> **INSTRUCTION**
Quote the records from the line containing "Given: Click the Serenity" through the line containing "[x=118, y=52]", including both of those lines, with nothing changed.

> **RECORD EXCERPTS**

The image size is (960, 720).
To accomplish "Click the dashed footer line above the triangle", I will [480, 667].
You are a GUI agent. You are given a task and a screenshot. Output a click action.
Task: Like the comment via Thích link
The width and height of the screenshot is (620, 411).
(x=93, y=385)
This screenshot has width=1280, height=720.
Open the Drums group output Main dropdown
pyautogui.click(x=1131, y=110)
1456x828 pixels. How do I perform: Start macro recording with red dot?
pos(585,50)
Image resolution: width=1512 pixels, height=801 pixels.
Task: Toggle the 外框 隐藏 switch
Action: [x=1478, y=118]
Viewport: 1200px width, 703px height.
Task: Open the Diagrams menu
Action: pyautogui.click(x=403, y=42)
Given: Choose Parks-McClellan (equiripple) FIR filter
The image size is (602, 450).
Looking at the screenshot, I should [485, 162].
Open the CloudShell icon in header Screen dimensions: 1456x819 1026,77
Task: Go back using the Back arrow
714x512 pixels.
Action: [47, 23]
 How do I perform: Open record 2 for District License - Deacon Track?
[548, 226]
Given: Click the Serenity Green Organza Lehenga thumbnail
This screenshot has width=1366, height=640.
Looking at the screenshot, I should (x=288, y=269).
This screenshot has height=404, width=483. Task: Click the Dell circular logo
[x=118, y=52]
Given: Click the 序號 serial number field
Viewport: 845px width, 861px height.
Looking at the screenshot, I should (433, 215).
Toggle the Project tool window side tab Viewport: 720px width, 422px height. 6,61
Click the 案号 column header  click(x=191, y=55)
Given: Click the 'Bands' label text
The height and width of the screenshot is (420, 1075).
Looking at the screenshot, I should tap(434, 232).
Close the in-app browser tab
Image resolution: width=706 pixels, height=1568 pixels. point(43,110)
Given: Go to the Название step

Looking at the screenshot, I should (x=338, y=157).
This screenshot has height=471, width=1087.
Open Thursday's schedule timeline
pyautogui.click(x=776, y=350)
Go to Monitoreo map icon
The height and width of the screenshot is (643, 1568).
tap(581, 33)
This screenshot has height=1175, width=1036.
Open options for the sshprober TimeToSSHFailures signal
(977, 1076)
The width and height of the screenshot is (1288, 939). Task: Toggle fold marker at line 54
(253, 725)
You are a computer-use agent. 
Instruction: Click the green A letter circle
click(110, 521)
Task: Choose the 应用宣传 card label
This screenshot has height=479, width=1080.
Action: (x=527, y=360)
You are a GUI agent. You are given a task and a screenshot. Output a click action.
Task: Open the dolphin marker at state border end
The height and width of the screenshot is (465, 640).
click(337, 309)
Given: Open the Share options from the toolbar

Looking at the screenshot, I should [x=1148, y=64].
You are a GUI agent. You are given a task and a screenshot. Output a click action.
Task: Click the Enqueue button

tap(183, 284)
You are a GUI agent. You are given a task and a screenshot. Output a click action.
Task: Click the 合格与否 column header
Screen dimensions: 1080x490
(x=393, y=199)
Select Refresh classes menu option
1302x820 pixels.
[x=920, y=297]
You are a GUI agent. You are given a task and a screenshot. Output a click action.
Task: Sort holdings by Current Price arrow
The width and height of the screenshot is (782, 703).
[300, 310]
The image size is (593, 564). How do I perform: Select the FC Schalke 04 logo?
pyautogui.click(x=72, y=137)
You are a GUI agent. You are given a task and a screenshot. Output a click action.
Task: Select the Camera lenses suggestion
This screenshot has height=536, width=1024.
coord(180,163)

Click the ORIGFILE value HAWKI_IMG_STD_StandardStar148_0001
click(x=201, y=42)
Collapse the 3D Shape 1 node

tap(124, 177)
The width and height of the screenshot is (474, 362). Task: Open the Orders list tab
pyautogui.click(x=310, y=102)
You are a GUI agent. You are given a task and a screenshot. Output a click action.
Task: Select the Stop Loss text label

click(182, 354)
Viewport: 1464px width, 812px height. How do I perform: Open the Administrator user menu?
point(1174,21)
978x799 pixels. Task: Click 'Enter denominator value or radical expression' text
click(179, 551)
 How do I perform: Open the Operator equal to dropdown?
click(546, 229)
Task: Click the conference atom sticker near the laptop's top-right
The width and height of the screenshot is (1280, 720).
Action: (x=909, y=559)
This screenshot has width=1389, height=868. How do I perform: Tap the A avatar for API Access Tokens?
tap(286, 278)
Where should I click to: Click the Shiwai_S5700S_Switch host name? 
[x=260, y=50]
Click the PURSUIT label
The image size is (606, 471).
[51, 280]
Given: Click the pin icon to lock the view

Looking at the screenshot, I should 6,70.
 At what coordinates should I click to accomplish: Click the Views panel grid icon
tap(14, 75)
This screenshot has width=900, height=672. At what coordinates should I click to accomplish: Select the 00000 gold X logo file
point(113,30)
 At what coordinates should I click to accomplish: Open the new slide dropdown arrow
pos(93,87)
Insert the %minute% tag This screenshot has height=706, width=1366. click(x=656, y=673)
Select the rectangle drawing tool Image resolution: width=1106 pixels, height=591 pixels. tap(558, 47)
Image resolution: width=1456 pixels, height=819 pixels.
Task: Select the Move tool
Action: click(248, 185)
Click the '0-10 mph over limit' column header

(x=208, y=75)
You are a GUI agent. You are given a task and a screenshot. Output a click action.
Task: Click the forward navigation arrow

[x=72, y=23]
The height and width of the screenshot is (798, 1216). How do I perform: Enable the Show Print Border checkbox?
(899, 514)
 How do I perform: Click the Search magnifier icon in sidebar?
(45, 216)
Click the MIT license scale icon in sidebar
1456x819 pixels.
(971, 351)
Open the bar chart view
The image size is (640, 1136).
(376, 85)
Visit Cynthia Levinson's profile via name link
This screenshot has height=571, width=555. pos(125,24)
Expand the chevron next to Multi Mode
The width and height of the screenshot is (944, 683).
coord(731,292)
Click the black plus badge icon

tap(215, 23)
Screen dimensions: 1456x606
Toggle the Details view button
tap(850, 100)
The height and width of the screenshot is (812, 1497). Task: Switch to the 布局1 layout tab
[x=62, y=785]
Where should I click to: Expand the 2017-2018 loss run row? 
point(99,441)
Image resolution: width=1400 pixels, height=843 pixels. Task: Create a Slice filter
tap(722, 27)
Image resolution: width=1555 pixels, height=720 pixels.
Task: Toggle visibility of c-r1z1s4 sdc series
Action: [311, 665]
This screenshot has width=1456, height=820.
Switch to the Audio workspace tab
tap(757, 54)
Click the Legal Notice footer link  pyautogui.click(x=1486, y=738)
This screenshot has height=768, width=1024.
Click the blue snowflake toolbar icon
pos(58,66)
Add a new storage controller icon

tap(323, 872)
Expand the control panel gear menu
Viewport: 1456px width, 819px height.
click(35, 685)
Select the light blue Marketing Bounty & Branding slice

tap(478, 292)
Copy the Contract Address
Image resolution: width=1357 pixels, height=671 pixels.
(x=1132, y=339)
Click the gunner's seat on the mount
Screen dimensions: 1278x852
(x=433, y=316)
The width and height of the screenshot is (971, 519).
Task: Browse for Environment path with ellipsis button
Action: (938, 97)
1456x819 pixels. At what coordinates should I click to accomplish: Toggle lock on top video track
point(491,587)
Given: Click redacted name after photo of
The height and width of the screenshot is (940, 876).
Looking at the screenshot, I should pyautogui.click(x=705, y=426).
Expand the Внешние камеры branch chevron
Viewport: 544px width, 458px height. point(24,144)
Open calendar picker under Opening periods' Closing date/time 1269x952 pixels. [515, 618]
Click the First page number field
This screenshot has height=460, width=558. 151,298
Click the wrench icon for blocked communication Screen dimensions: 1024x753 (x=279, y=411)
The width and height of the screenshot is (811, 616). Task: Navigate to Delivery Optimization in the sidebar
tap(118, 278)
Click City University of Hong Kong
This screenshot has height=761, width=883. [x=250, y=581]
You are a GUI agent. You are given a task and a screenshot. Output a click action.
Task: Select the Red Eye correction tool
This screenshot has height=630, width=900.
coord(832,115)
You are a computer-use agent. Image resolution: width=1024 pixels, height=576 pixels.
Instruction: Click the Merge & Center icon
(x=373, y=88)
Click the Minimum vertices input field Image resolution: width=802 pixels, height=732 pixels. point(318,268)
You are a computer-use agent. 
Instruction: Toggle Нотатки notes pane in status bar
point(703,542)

> **SOLUTION BELOW**
Given: Click the Serenity Green Organza Lehenga thumbnail
This screenshot has width=1366, height=640.
Looking at the screenshot, I should (x=288, y=269).
This screenshot has height=404, width=483. Task: Click the Dell circular logo
[x=118, y=52]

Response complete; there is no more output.